Elvis & Nixon Film Review

   Elvis and Nixon is a very peculiar film; a premise without a plot or, indeed, a point. Like Snakes on a Plane, this is a movie in which the title spells out everything you need to know - here is a short, sparse feature based on the real-life meeting between the King and the President.

   Michael Shannon takes on the role of Memphis' most famous son - whilst the physical differences between the thespian and the musician are vast, the Boardwalk Empire actor imbibes his performance with a fittingly enigmatic charisma.

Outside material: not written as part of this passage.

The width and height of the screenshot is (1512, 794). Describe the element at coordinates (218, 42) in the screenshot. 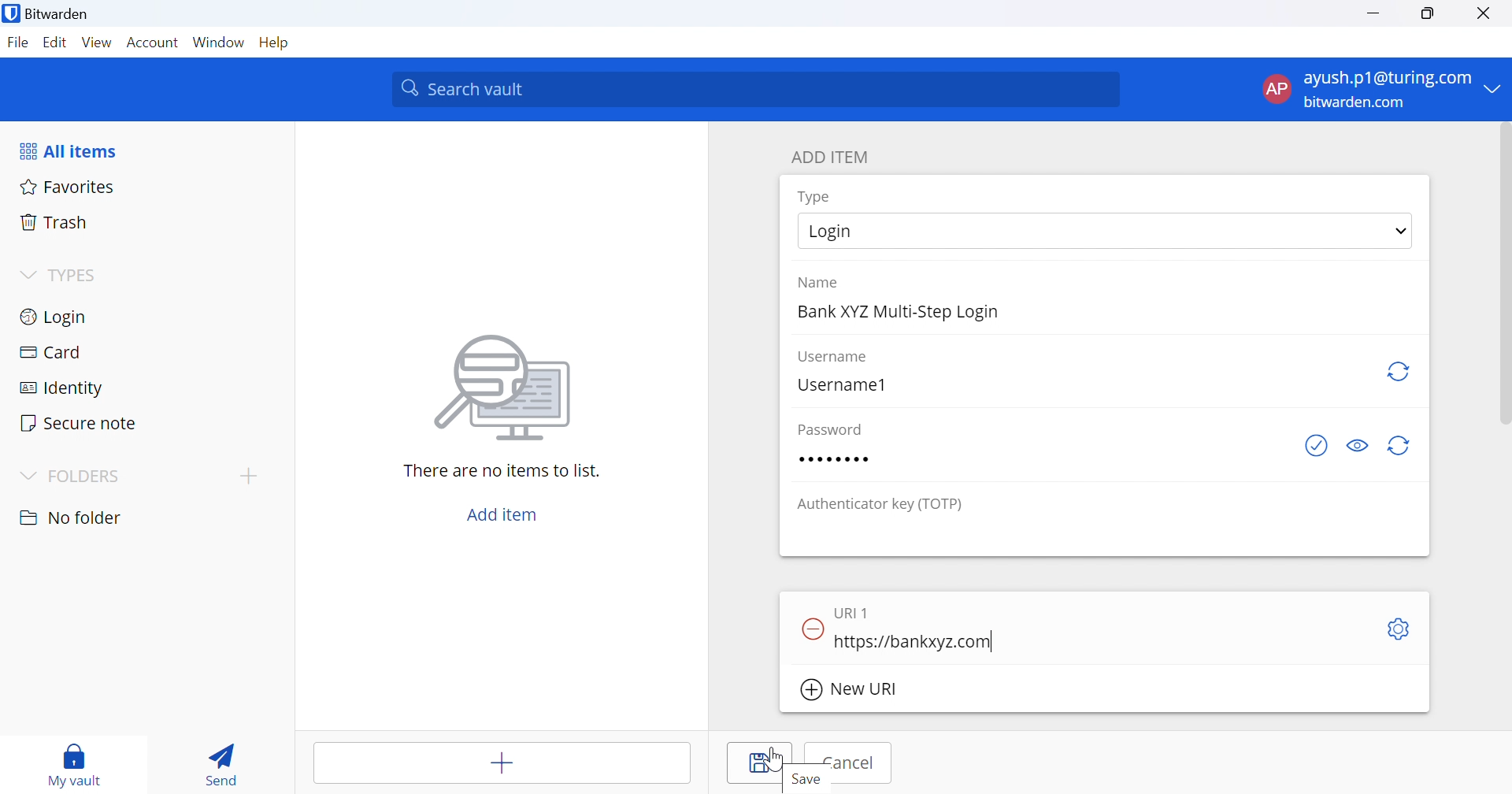

I see `Window` at that location.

   Elvis, we learn, might be something of an old-fashioned conservative underneath all his bling and lounge lizard bravura. At the dawn of the seventies, the USA is a very different place to the country in which Presley originally made his name - the degenerate Beatles have changed the cultural landscape and the Black Panthers now roam the streets. Can the King make a difference and make America great again? His aim to become an undercover federal agent, to deliver his country from the abject direction it is heading, takes him straight to the top - can or will President Nixon grant his wish?

   In essence Elvis and Nixon is a comedic character study but one which, sadly, strips away many of the most riveting aspects of the two American icons. Despite Shannon's performances, a lightweight script means we're never fully aware of Elvis' real intentions whilst, equally, Kevin Spacey's portrayal of one of the most complex and complicated public figures of all time is one of simple buffoonery. The darkness and self-loathing of the disgraced president are almost entirely dispensed with in favour of slapstick and gurning; the result often feels like a Jon Culshaw sketch stretched out for far, far too long.

   Whilst Elvis and Nixon does possess moments of genuine smirk-inducing humour, Liza Johnson's movie never really discovers its own raison d'etre - the meeting between the two, arranged by aides of the titular characters, is never seriously in doubt which relieves most of the drama from the set-up and, equally, very little of note is achieved in their meeting. Indeed, very little of note is achieved in this slight feature.